Instructions for the task: Please find each line below that contains the string "width" and copy those lines in full. Case matters when matching.

***** Entries *****

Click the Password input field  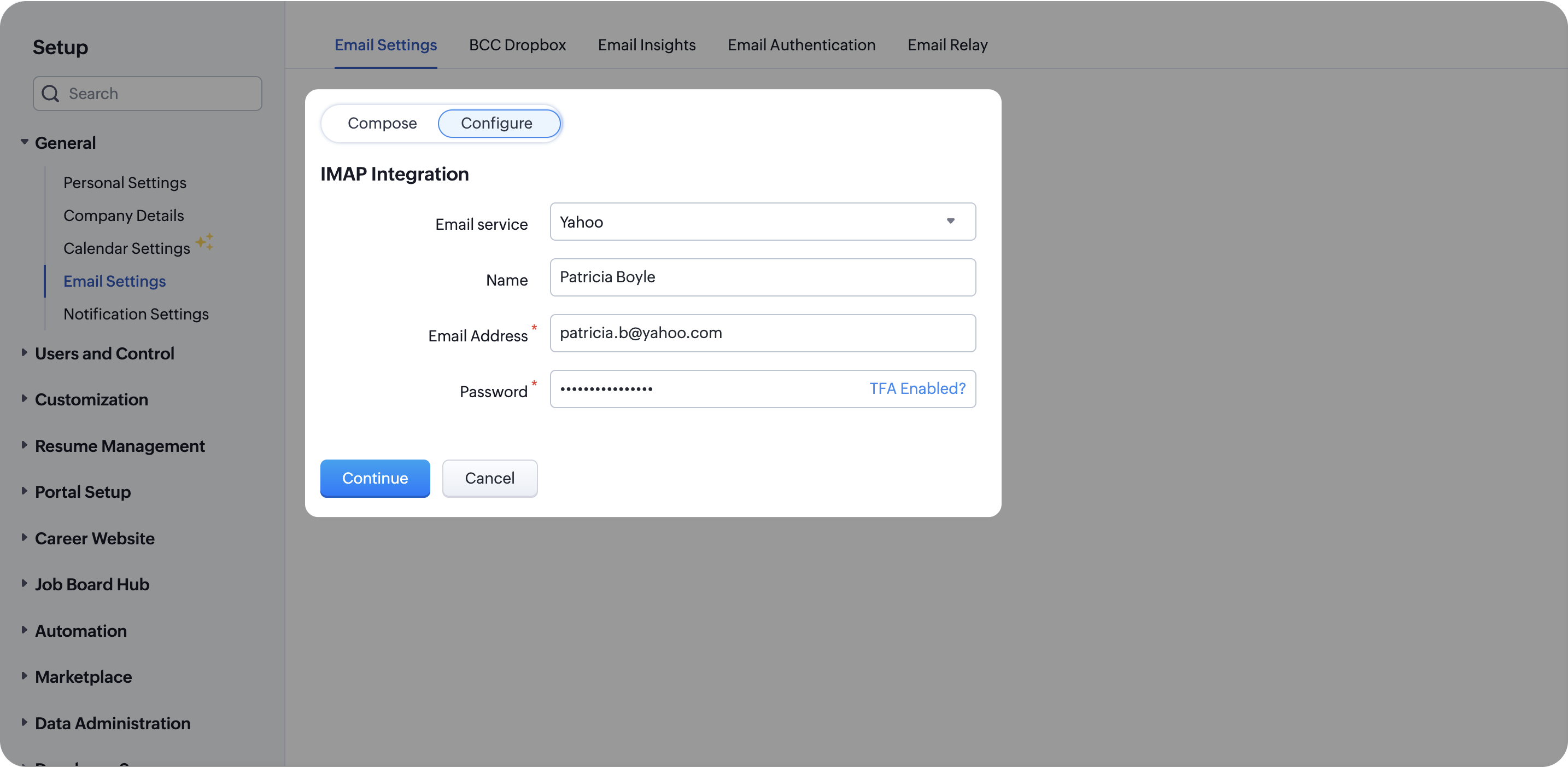click(x=706, y=388)
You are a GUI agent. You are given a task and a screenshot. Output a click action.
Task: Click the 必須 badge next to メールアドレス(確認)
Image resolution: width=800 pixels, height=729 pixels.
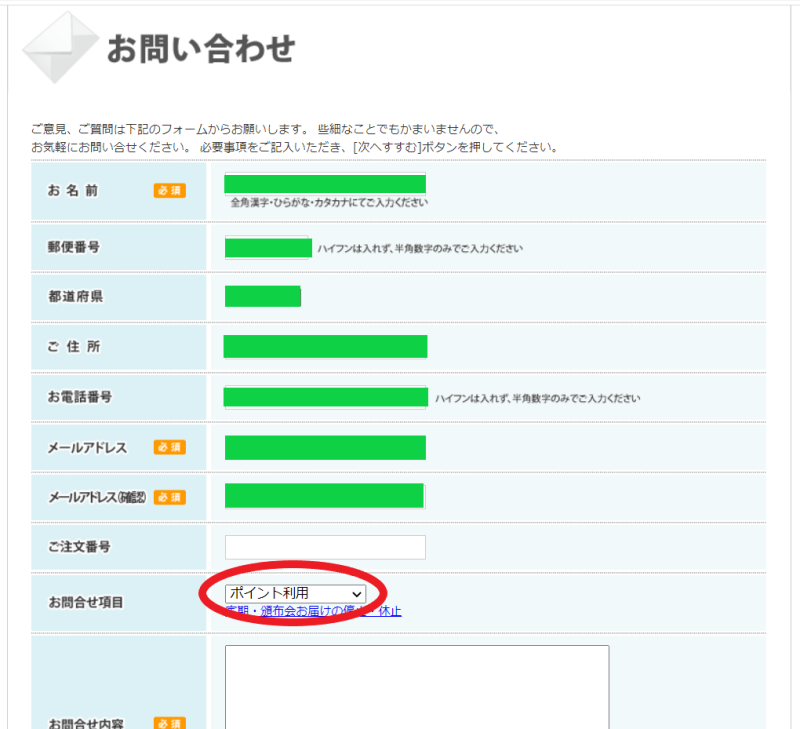[x=169, y=497]
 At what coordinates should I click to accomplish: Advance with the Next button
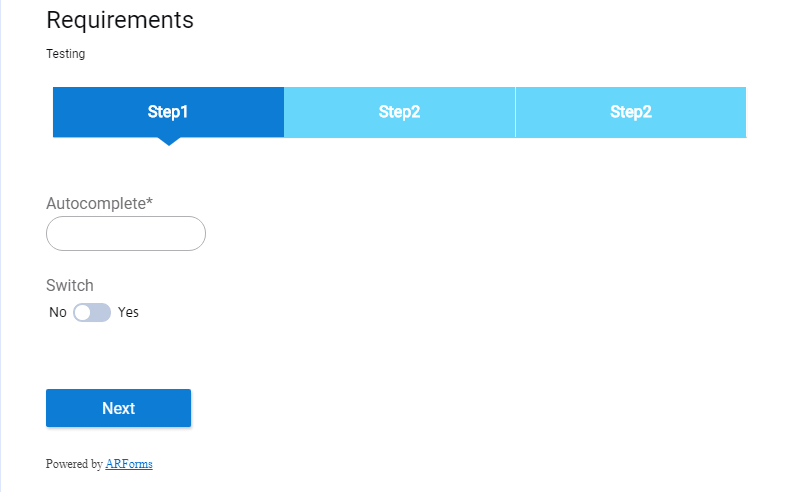(x=118, y=408)
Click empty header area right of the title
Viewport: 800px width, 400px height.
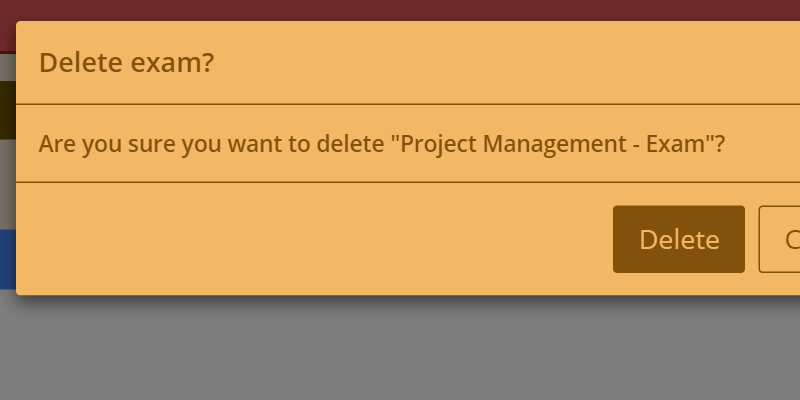[x=500, y=64]
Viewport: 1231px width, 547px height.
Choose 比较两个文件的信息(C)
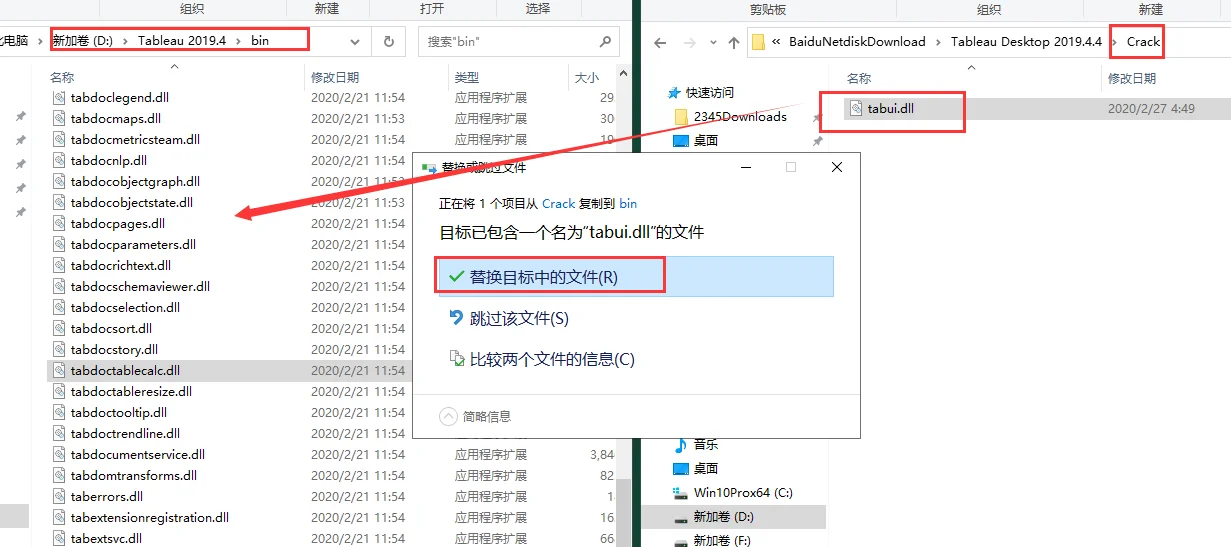click(551, 359)
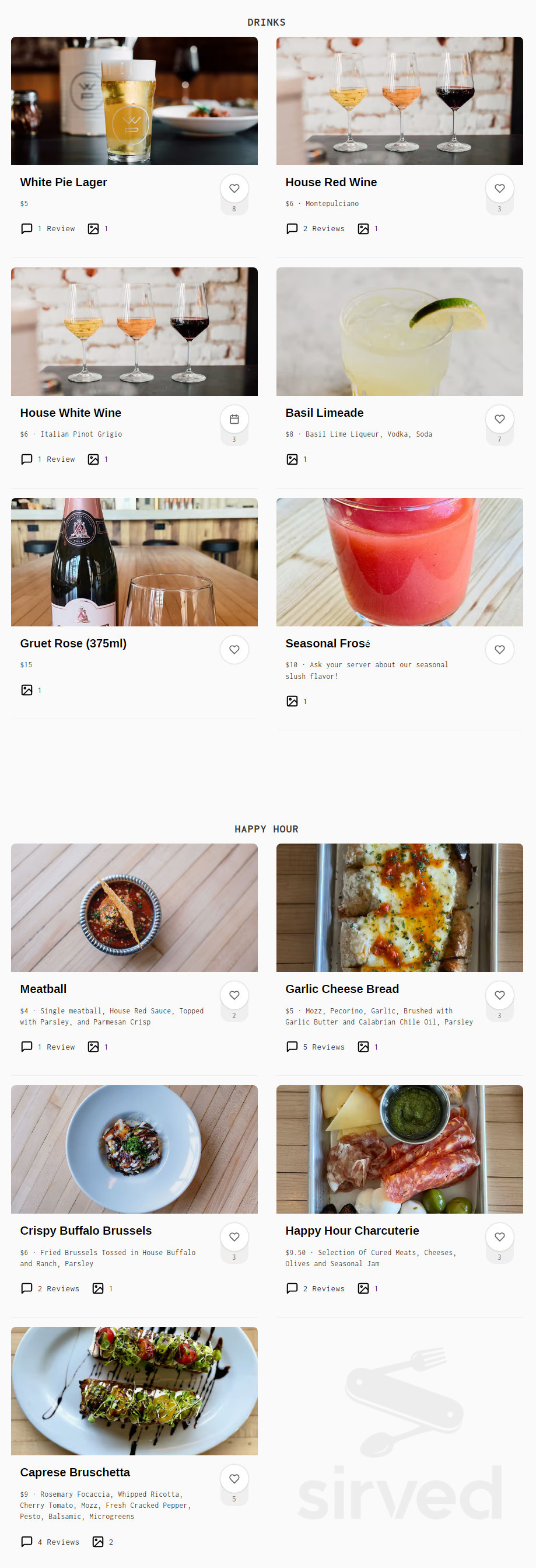Click the Meatball dish photo

[x=134, y=908]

*****

Exercise result:
Image resolution: width=800 pixels, height=729 pixels.
Viewport: 800px width, 400px height.
Viewport: 1231px width, 547px height.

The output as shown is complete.